In contrast, this patient's midcycle, mild abdominal pain (ie, mittelschmerz) is most likely caused by a physiologic corpus luteum cyst related to recent ovulation.  The diagnosis can be confirmed by ultrasound, which typically reveals a simple-appearing ovarian cyst with normal Doppler flow.  Because physiologic ovarian cysts resolve spontaneously, the best next step in management is observation and repeat examination in 6 weeks.

(Choice A)  Aspiration of ovarian cyst fluid is rarely indicated because cyst fluid cytology is typically not diagnostic for malignancy; in addition, spillage of cyst contents can increase cancer staging if the mass is malignant.

(Choice B)  CA-125 can be measured in postmenopausal women with ovarian cancer to monitor disease progression or response to chemotherapy.  However, in premenopausal women, CA-125 testing has low sensitivity and specificity, and is not indicated in this patient with a benign-appearing ovarian cyst.
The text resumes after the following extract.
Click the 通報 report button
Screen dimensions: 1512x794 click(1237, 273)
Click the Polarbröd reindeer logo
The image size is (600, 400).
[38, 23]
(Choice C)  In contrast to this patient with a physiologic corpus luteum cyst, those with malignant adnexal masses (eg, complex appearance, thick septations) typically undergo a CT scan of the abdomen and pelvis to assess for metastases.  CT scan findings can guide the use of adjuvant chemotherapy in patients prior to surgical staging.

(Choice E)  An ovarian cystectomy may be indicated if this patient's symptoms worsen or the cyst increases in size; however, physiologic ovarian cysts, such as this one, typically resolve without treatment.

Educational objective:
In premenopausal women, adnexal masses are typically benign, are related to ovulation, and resolve spontaneously.  Therefore, premenopausal patients with simple-appearing ovarian cysts are managed with observation and repeat examination.